The pope’s reproach of those who want a “white or black” judgment of pastoral situations plainly referred to a small group of cardinals who this week published a letter to the pontiff, challenging him to clarify supposed “doubts” about Amoris Laetitia, the pope’s post-synodal document published in April. The cardinals have questioned whether some sections of the document could be read as contradicting traditional church teaching on marriage.
In the interview, Francis said seeking Christian unity was a perennial task of any pope, and he described it as primarily a work of encounter and prayer, not negotiation. He said his recent meetings did not represent an “acceleration” of this process. It’s simply a matter of following the path of the Second Vatican Council, and the impetus comes from “the path, not me,” he said.
At one point the interviewer noted that some conservative critics have accused the pope of “selling out doctrine” in order to promote ecumenical relations, and in effect “Protestantizing” the Catholic Church.

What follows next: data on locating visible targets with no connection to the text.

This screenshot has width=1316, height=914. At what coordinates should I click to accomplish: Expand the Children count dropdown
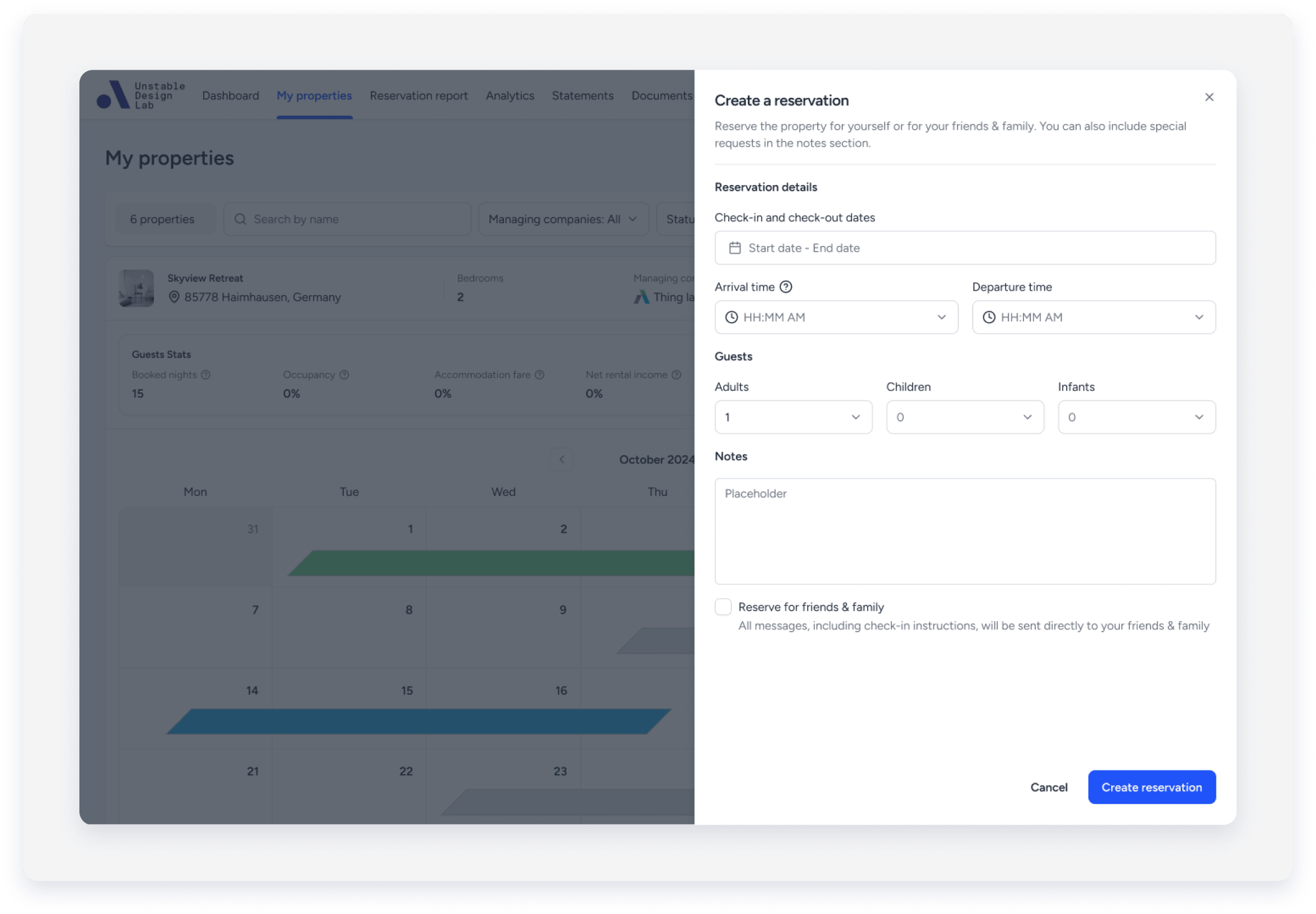(965, 417)
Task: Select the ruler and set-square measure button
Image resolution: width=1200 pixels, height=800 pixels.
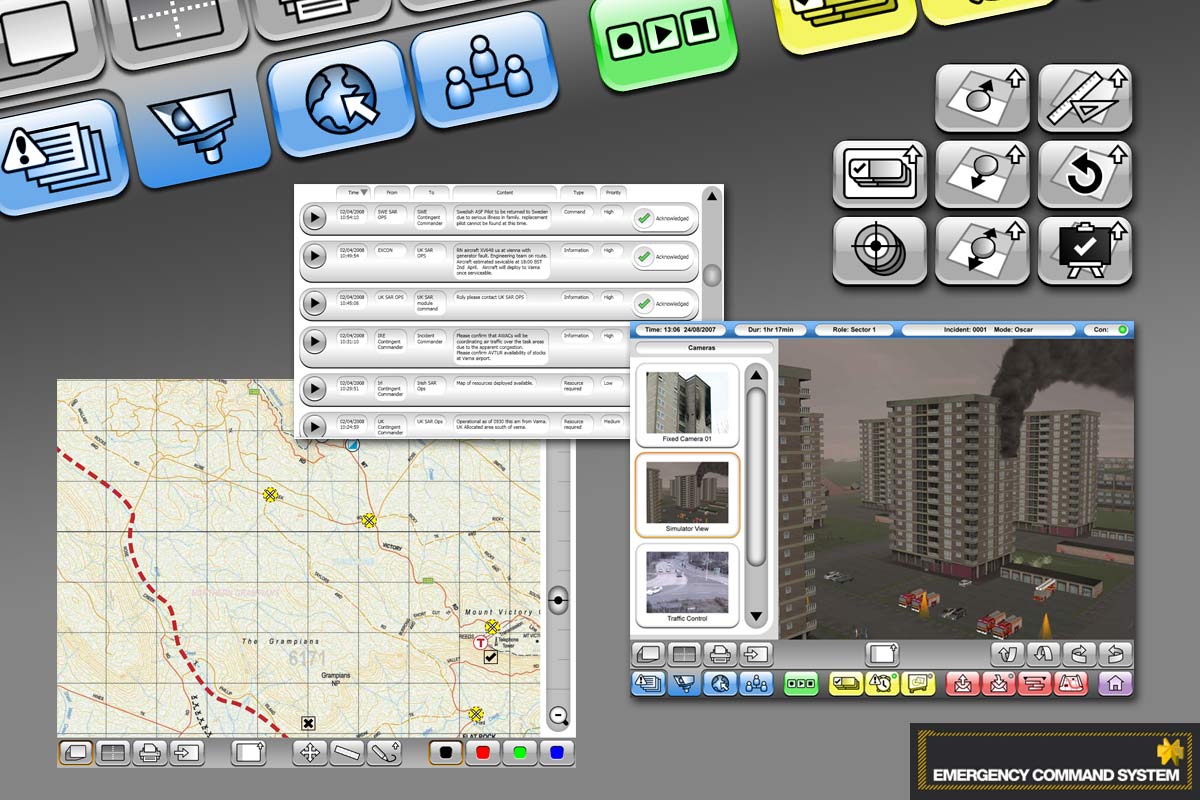Action: [1084, 97]
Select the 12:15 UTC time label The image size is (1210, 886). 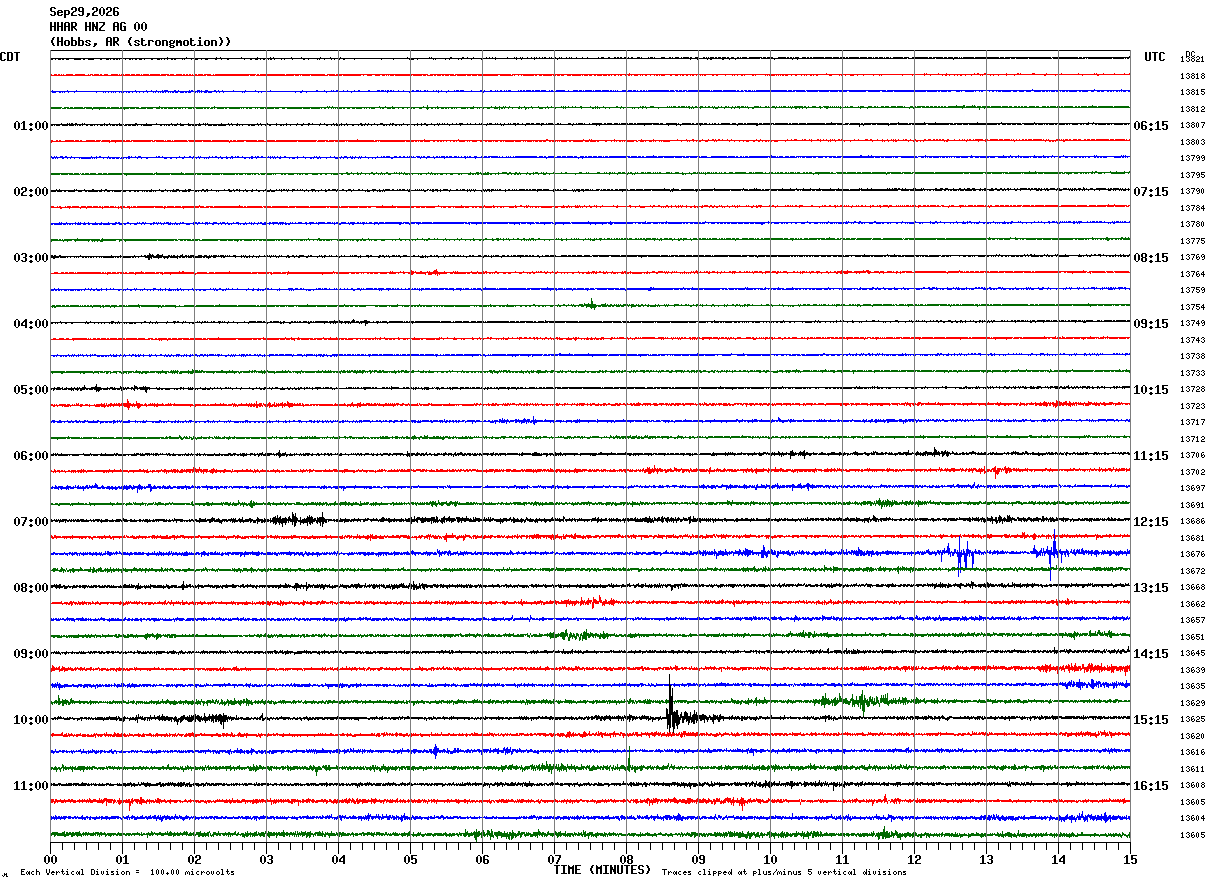[1151, 522]
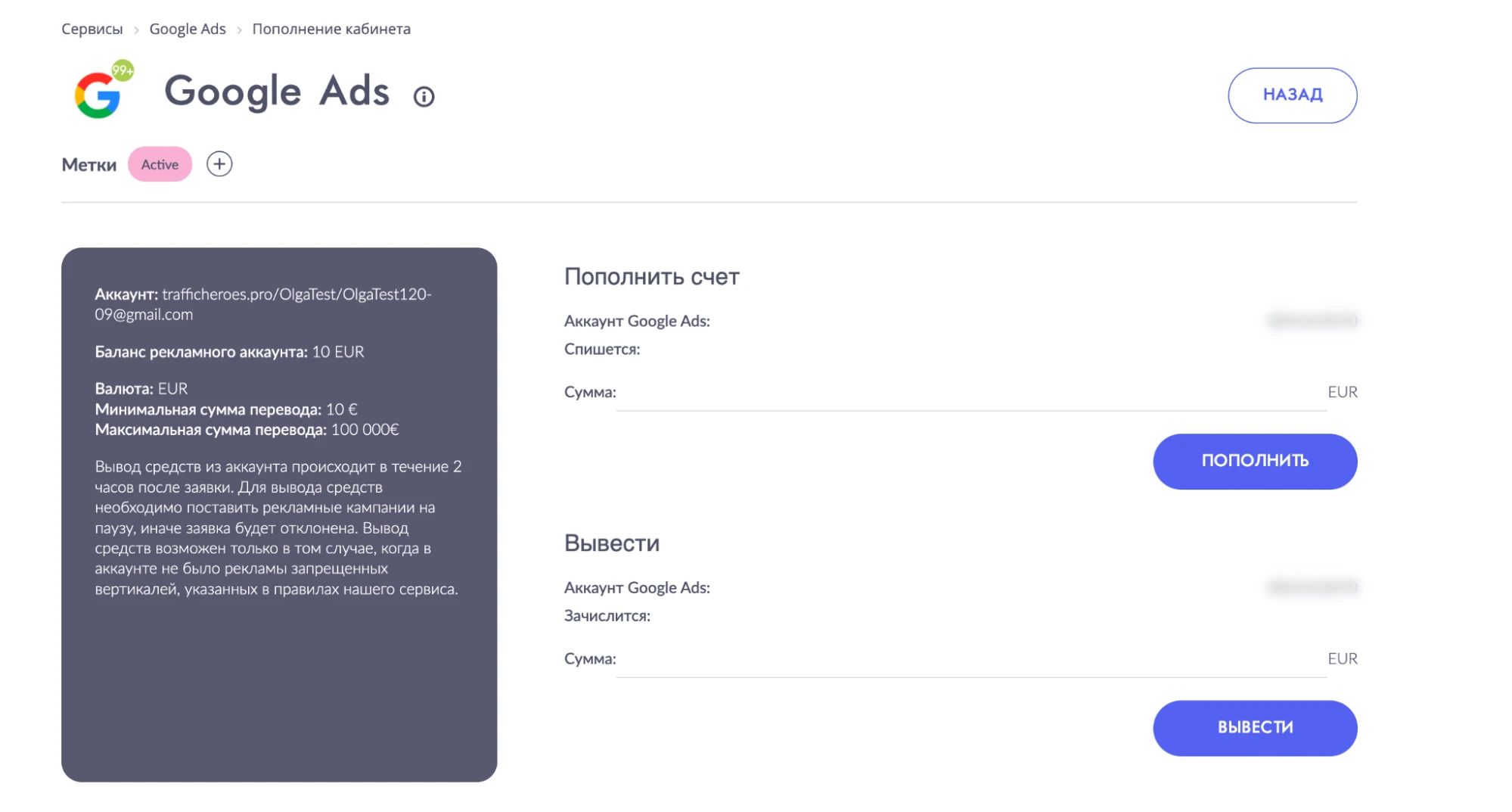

“I’m not losing any sleep over that,” the pope replied. He added that the value of criticism depended on “the spirit behind it.” Authentic criticism can help the church, but sometimes it’s obvious that the criticisms “are not honest, and are made with a bad spirit in order to foment divisions, he said.”
The pope said he was convinced that certain “rigorous” positions among critics are born from “a shortcoming, a desire to hide one’s own sad disappointment behind a type of armor.”
On the issue of proselytism, there was this exchange:
Pope Francis: “The church never grows through proselytism but by attraction, as Benedict XVI wrote. Therefore proselytism between Christians is in itself a grave sin.”
Pope Francis: “Because it contradicts the very dynamic of how one becomes and remains a Christian. The church is not a soccer team in search of fans.”